Collected data entries
»»
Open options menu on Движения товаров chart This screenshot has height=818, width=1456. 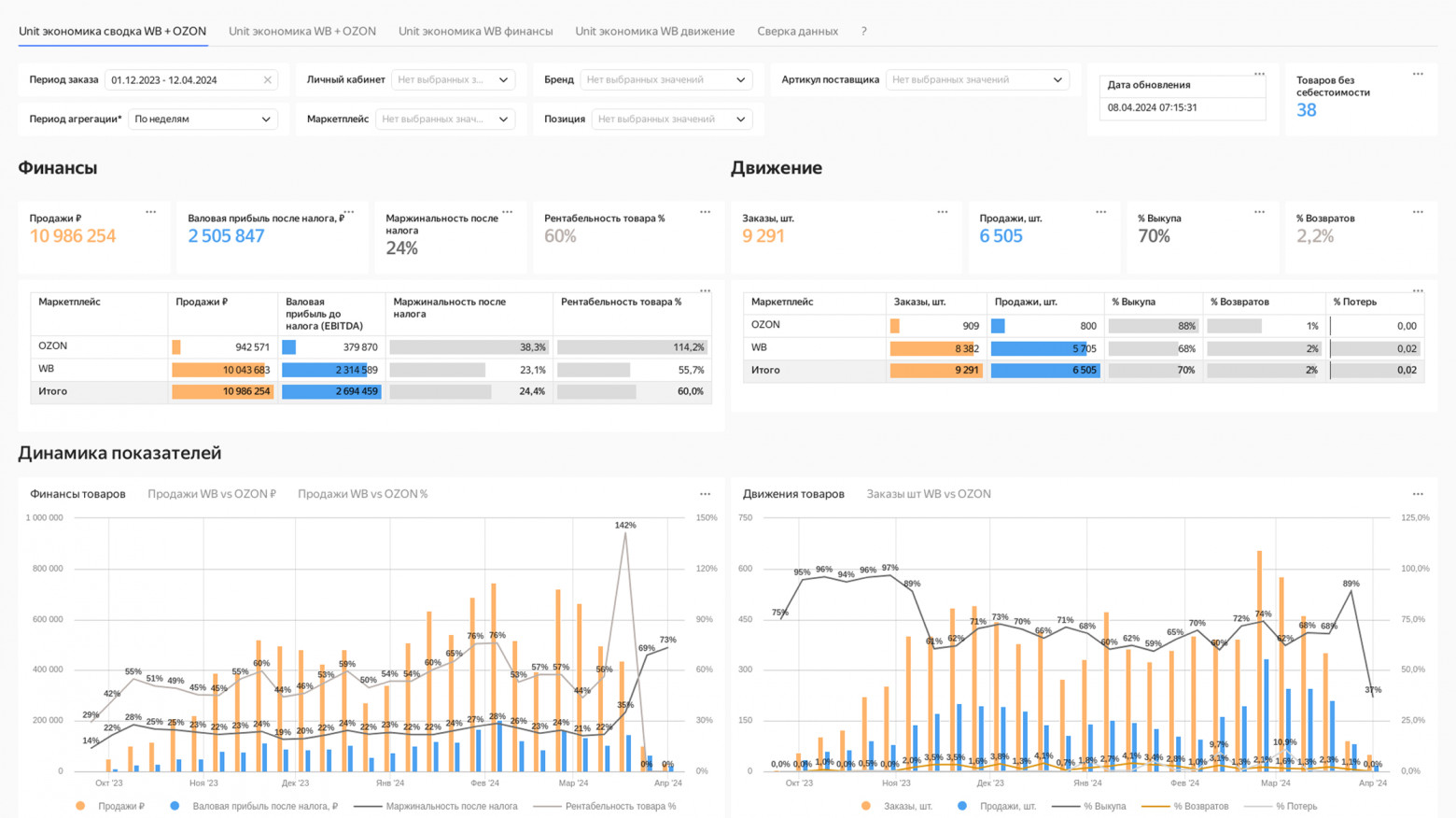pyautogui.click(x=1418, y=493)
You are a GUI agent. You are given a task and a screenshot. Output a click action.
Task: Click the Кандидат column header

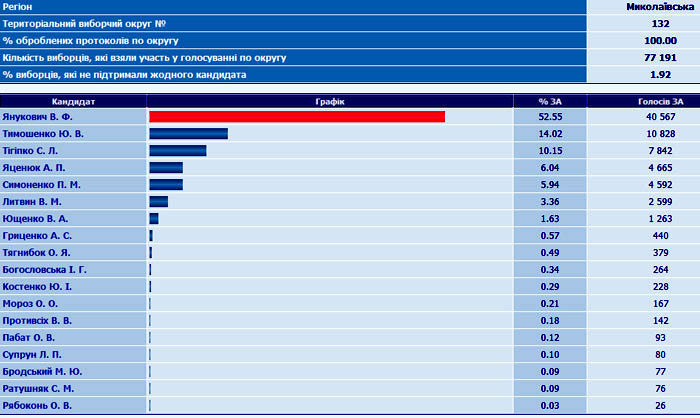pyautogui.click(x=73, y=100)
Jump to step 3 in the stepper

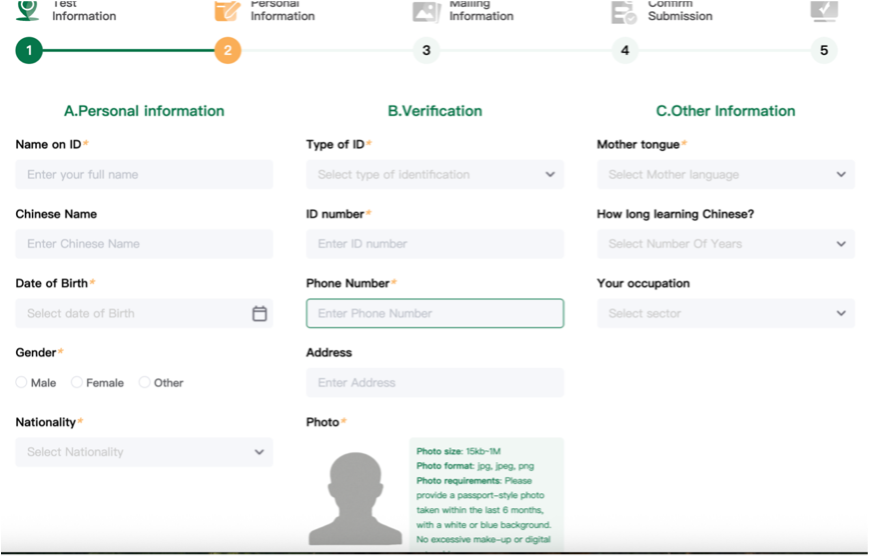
««
WHAT YOU NEED TO DO |
Only the lines from the line with "Task: Click the Кандидат column header" through the end of the entries above, copied exactly and with both ends included, belong in the response; the pictures do not.

PROBLEM SOLUTION |
Task: Click the Кандидат column header

pyautogui.click(x=73, y=100)
Jump to step 3 in the stepper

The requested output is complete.